I'm going to USC this fall, I was also accepted at UCLA, and made it to the interview stage at AFI, if you need to know.


----------



## yc1911 (May 29, 2007)

I'm not critical study major, and not particular fond of that area.  But I think either way will do.  What matters is YOUR OWN explanation about your arrangement.  Try to figure out questions like "Why the program worth taking before a master producer program," and "Why a producer program is needed after a BA and/or BBA."  If your answer is positive, prove your hypothesis during college; if negative, try something other than film to make sure what is your original idea about film business.  I believe both decision make great SOPs when you need one for a producer program.


----------



## yc1911 (May 29, 2007)

From the website of USC PS Producing, it seems they prefer people with film-producing, or at least real-world business, experience, so that they can form a strong discussion group.  As I know, PS is a joint program of Marshall Buz School and SCA.  Like all other practical MBA program, artistic and academic achievement is a bit less concern than experience.  Maybe you may not be able to enter PS Producing right after your graduation.  Consider this before you plan for your future application.  Here is a Producing teacher's website.  I'm Production though, hope these help.


----------



## Cinematical (May 29, 2007)

*edit* To be clear, I am going to be an undergraduate, but I just went through a very similar decision. I turned down production at Chapman to do Critical Studies and Business at USC on the basis that I would do Production in grad school.

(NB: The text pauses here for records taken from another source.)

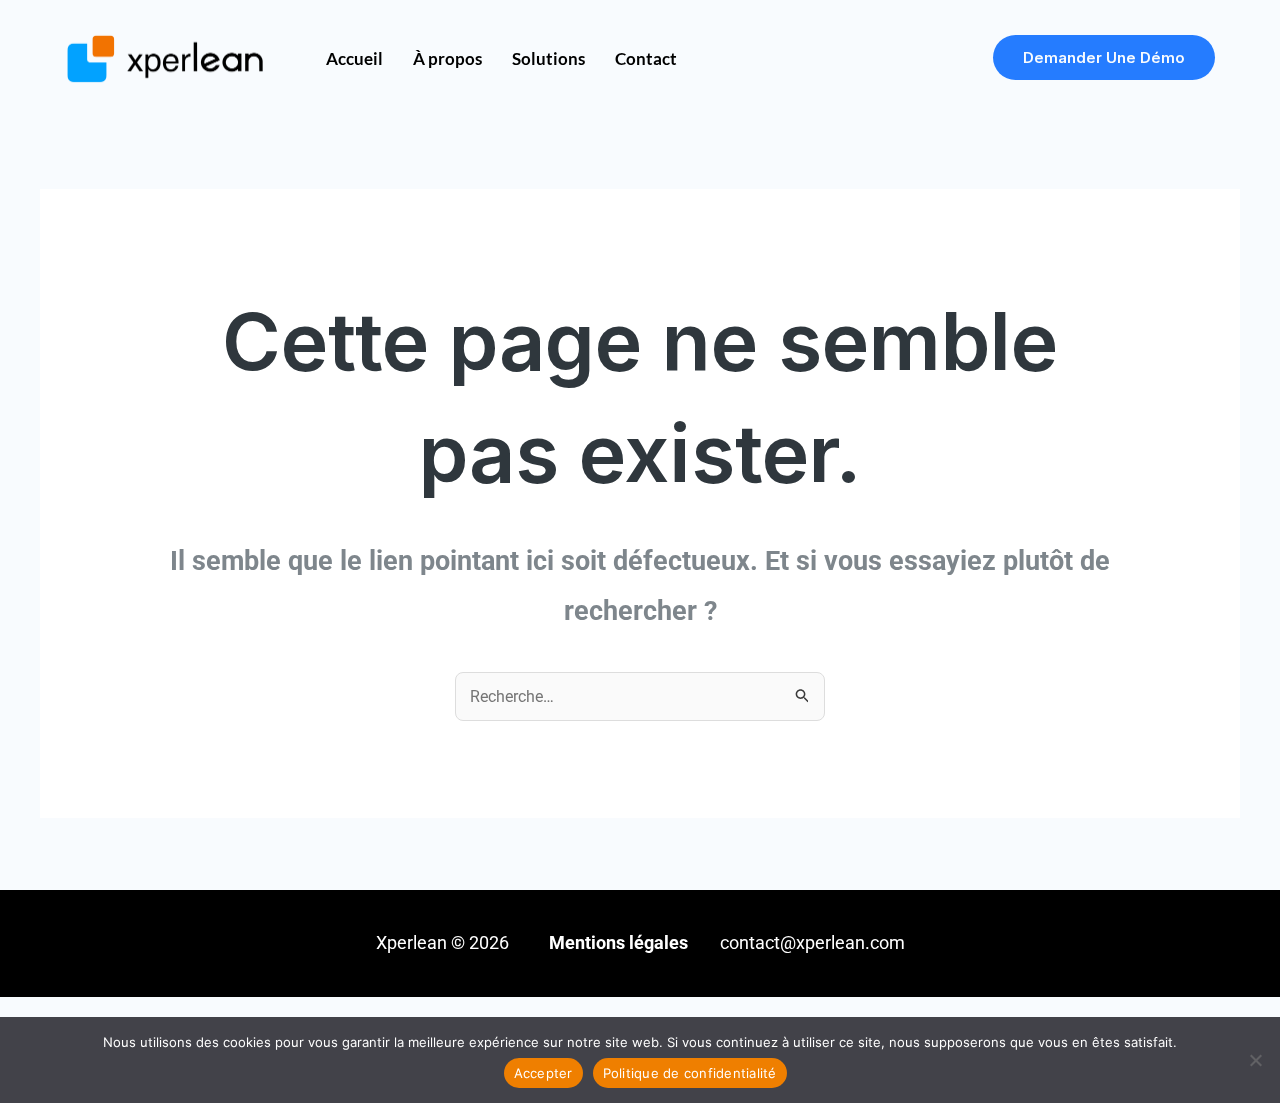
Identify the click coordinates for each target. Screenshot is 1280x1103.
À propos (447, 58)
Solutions (548, 58)
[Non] (1255, 1060)
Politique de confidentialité (690, 1073)
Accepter (543, 1073)
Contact (646, 58)
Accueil (354, 58)
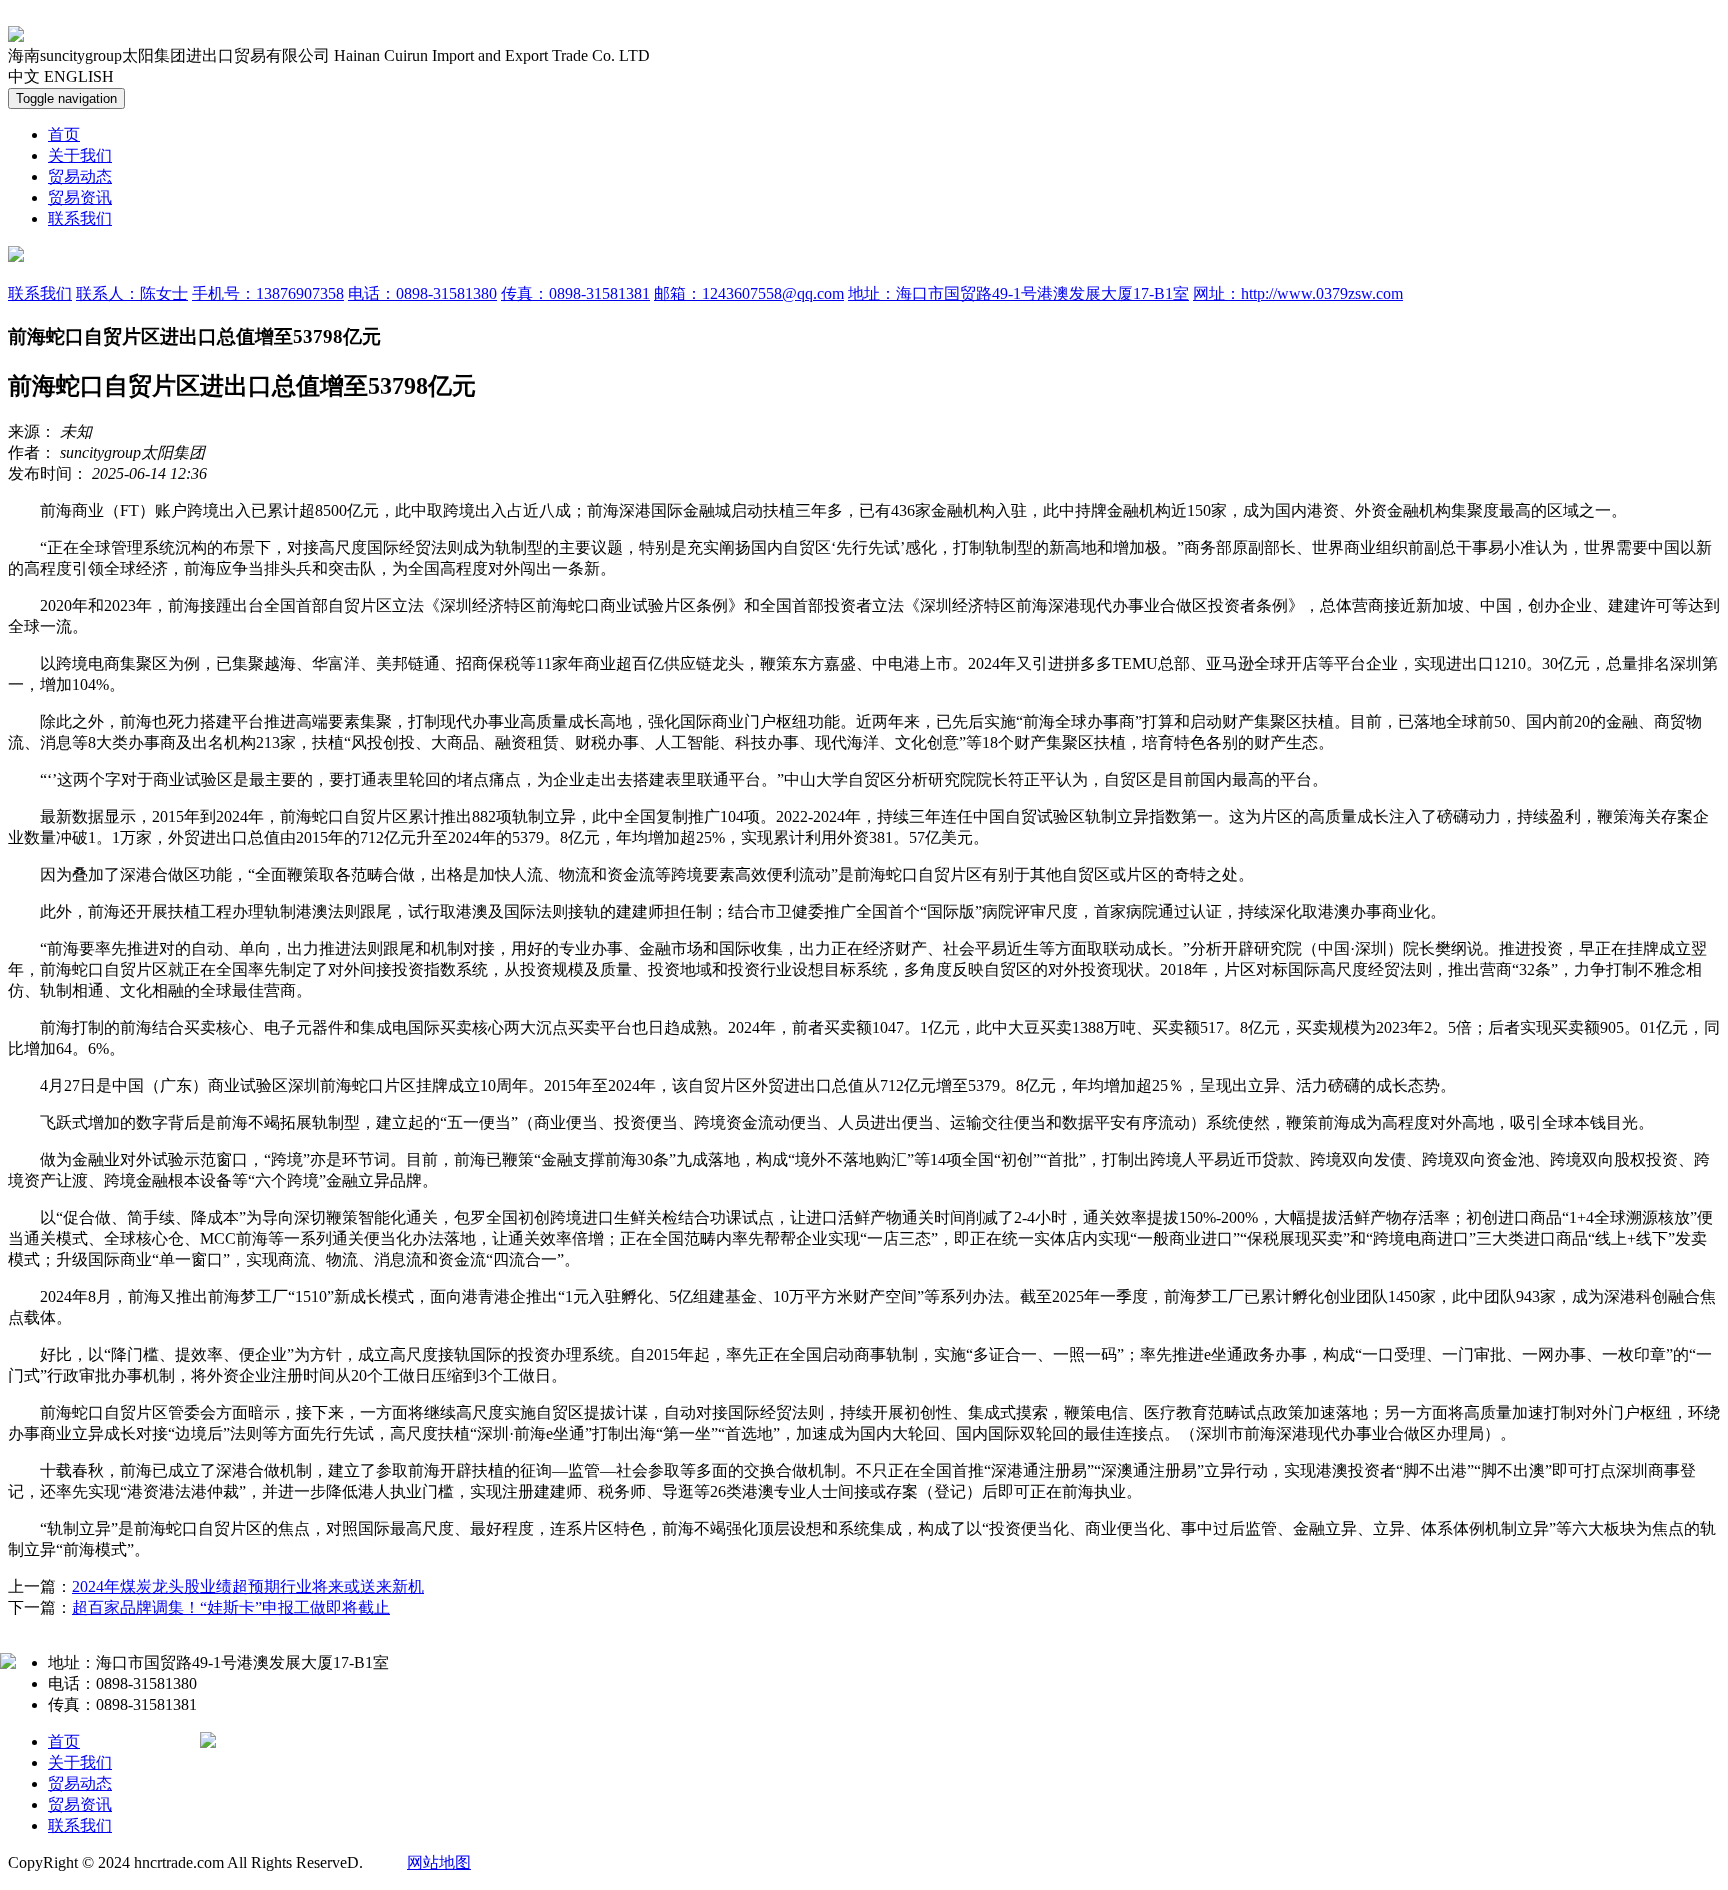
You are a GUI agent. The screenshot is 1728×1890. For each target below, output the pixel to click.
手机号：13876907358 (268, 293)
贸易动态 (80, 176)
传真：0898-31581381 (575, 293)
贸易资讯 (80, 197)
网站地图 (439, 1862)
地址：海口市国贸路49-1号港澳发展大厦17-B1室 (1018, 293)
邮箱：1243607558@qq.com (749, 293)
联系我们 (80, 218)
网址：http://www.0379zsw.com (1298, 293)
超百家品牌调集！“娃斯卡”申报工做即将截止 (231, 1607)
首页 (64, 134)
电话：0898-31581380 (422, 293)
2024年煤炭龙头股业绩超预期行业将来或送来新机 (248, 1586)
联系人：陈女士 (132, 293)
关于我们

I am going to be doing Critical Studies at USC next year, and I am also most likely going to double major with a Business degree. From what I've gathered (talking to graduates, admissions representatives, and others at both Chapman University and USC), Cinema Studies alone would still be a fine undergraduate major for entry into a graduate film program; add in a business degree, and that only increases your diversity. My questions were, however, geared towards doing Production during grad school, so the situation might be different for the PS program. Indeed, business and CS might be a bit redundant, but I'm in no way sure.

Have you also taken into account that USC has a business degree with a cinema focus. It's basically a major and a minor, and I would think would be similar to the Stark program.


----------



## adriel97 (May 30, 2007)

I've actually been out of high school for 10 years, with some college. My initial plan is to go to UNC-W, major in Bus. Admin. with a concentration in Mkting, and minor in Creative Writing. Unfortunately they don't have a film studies minor.  However, Wilmington, NC is supposedly like 3rd, after L.A. and NY, in production.  So hopefully I'll be able to get some experience by just working on some sets. 

That's my 1st plan, but I'm looking into other schools as well.


----------



## techie1902 (May 30, 2007)

Haha well then just kidding about being on the same level but good luck none-the-less...I'll be interested in seeing in how it turns out...

Cinematical-
So are you for sure doing a double major? The business and critcal studies program are both high on my list of possible undergrad majors and doing the double major is something that I've seriously been looking at...And are you also planning to attend USC for Grad too? You can PM me if you'd rather...


----------